* **DIRECTIONS**: Extract every line from the records below that contains the word "agent".
# # # # # # #
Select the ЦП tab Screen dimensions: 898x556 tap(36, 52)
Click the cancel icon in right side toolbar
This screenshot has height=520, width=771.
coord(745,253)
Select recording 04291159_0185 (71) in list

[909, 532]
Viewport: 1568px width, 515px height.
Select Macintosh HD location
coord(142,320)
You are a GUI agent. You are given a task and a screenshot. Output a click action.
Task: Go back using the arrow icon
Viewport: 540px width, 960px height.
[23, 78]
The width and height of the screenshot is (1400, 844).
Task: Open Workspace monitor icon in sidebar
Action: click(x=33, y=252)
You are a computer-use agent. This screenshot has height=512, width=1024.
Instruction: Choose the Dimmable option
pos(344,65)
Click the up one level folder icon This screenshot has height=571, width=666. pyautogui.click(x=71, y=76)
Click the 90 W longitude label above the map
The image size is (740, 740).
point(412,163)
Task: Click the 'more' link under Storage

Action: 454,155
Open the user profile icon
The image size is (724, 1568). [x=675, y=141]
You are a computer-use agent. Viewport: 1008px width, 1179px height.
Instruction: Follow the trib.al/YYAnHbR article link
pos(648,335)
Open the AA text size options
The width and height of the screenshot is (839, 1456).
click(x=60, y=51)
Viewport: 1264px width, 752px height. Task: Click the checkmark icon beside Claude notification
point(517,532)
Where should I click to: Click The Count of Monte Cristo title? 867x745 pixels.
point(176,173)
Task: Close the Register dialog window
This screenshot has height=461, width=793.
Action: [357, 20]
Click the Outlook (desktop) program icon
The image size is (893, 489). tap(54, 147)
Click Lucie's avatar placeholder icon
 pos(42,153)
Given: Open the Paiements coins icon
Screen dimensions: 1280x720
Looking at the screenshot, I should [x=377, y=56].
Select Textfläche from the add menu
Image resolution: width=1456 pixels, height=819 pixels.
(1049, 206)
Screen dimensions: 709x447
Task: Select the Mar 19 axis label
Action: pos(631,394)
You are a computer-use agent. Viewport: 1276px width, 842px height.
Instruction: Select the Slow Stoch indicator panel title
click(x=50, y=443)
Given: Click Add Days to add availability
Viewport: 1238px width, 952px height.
# # # # # # #
* **EXERCISE SOLUTION**:
You are a GUI agent. You are given a task and a screenshot. Output a click action.
You are a computer-use agent. This screenshot has height=512, width=1024.
You are a computer-use agent. Viewport: 1008px width, 1179px height.
You are a computer-use agent. Viewport: 1276px width, 842px height.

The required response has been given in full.